Principe cinquième
L’autorité impériale est absolue au temporel.

L’Empire d’Angyalistan est une monarchie ab-solue, sans réserve ni restriction, déliée donc de tout contrepouvoir. Compte tenu des caractéristiques issues des quatre premiers principes, on voit mal comment il aurait pu en être autrement. Pantopie infinie, en perpétuelle gestation dans les consciences, l’Empire ne peut, dans ses actions quotidiennes et concrètes, que s’imposer à tous par nature. Le fait impérial ne s’est-il pas d’ailleurs imposé de lui-même à la personne de l’Empereur et à celle de l’Impératrice ?
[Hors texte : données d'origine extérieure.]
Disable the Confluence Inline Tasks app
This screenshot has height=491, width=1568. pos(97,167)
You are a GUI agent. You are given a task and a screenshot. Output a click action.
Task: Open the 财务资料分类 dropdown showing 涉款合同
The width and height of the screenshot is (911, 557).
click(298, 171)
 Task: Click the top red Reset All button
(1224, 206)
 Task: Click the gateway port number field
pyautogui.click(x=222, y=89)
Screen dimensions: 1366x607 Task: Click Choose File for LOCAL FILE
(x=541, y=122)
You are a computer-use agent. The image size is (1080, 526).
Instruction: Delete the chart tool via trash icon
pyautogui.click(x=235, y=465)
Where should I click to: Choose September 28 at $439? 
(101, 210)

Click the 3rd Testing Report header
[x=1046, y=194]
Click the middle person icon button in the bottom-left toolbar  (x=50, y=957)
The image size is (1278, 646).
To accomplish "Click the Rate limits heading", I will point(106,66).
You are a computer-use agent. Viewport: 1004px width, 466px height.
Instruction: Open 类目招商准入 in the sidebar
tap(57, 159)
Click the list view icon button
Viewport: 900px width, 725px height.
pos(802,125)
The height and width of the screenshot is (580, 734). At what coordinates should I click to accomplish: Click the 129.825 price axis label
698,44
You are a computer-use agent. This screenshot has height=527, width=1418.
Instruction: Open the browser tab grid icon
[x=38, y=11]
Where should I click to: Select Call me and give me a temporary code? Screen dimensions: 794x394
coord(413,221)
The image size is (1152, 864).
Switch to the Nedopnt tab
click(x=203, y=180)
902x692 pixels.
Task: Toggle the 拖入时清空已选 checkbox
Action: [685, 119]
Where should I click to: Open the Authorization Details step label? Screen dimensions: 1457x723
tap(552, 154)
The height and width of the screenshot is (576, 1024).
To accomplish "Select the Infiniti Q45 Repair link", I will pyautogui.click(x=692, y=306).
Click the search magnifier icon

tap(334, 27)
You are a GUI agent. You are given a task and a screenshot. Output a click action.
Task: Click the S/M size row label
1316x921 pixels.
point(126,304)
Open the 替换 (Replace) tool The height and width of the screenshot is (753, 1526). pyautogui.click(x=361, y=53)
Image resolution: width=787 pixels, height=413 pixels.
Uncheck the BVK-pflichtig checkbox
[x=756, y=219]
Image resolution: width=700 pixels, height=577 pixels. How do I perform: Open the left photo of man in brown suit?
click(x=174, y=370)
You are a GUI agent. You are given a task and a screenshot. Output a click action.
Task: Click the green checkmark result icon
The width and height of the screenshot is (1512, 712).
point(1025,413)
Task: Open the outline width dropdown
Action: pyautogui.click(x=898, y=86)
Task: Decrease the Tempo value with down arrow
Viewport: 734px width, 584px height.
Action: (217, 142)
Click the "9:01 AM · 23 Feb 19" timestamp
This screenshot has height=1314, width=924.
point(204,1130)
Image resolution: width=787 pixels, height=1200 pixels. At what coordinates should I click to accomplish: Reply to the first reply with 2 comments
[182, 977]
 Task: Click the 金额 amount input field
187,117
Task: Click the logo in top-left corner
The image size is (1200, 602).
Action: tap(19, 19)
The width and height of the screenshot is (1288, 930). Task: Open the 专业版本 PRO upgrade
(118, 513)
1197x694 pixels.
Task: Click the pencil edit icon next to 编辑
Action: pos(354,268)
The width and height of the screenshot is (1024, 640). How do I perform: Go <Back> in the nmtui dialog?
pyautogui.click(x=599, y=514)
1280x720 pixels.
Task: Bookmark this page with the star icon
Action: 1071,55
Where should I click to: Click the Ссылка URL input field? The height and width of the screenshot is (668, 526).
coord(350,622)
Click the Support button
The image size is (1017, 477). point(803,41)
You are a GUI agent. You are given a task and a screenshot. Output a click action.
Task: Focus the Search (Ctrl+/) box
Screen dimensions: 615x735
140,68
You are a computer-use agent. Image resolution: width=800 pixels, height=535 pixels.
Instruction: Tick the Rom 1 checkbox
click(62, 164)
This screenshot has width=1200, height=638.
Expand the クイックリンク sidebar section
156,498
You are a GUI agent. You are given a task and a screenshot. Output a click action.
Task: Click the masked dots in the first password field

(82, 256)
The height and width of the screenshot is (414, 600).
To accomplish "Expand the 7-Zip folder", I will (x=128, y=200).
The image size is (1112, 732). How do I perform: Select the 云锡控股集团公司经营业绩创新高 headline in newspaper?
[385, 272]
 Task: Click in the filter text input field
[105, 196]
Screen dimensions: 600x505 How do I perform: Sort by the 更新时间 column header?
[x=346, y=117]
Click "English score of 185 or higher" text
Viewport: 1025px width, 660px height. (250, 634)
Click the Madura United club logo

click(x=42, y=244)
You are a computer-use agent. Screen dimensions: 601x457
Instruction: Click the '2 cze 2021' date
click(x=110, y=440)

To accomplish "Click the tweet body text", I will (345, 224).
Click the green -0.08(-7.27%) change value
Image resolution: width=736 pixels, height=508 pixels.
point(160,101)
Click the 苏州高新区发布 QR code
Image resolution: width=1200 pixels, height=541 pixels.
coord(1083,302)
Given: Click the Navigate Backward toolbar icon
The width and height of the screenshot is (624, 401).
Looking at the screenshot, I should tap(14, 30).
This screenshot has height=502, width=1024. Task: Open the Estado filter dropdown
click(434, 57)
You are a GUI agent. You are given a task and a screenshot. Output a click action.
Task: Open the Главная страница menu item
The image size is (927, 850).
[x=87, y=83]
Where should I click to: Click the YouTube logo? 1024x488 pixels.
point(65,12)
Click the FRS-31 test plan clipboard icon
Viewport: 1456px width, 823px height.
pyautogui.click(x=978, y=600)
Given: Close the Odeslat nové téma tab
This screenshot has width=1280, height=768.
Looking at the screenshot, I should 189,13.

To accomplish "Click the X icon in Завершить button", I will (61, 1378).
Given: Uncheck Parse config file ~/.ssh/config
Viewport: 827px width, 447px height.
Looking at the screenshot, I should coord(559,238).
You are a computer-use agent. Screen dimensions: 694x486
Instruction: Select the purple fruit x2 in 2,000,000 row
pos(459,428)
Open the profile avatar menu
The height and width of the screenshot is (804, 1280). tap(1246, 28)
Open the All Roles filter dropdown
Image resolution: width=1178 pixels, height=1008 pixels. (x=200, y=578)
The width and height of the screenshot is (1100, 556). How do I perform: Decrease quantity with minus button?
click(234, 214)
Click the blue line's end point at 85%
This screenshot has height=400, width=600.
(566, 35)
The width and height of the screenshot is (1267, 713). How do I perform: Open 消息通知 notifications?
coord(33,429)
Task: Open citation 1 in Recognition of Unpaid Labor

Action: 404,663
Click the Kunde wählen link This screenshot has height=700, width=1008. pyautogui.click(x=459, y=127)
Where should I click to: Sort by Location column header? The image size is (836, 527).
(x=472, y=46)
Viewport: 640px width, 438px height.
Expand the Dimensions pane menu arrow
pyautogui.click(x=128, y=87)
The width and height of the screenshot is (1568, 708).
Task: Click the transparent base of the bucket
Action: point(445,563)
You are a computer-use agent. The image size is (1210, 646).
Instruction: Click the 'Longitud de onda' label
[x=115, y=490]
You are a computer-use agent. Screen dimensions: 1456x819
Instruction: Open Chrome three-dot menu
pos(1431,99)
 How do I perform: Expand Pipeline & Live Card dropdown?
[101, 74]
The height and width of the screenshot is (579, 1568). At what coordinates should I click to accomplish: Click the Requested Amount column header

C’est ce principe qui donne aux autorités impériales la possibilité de légiférer par décrets impériaux, dans le cadre évidemment indépassable de la Loi fondamentale de l’Empire. Les décrets peuvent ainsi fixer les conditions de recensement des ambassades accessoires de l’Empire, mais pas leurs conditions d’existence (principe deuxième) ; les décrets peuvent fixer les droits et devoirs attachés aux différentes conditions de résidence et instituer ou défaire ces dernières, mais pas revenir sur les limites de l’impératif catégorique de la résidence (principe quatrième) ; les décrets peuvent fixer les modalités concrètes selon lesquelles s’organise la succession, mais ne peuvent revenir sur l’indisponibilité de la Couronne ni sur l’ordre successoral (principe septième).
La Loi fondamentale, à l’instar des lois de la physique, en circonscrivant l’action impériale, en assure aussi la continuité. Car la Loi fondamentale distingue nettement temporel et (principe sixième) spirituel : et cette dualité donne à l’évidence son sens à chacun des versants de l’exercice du pouvoir.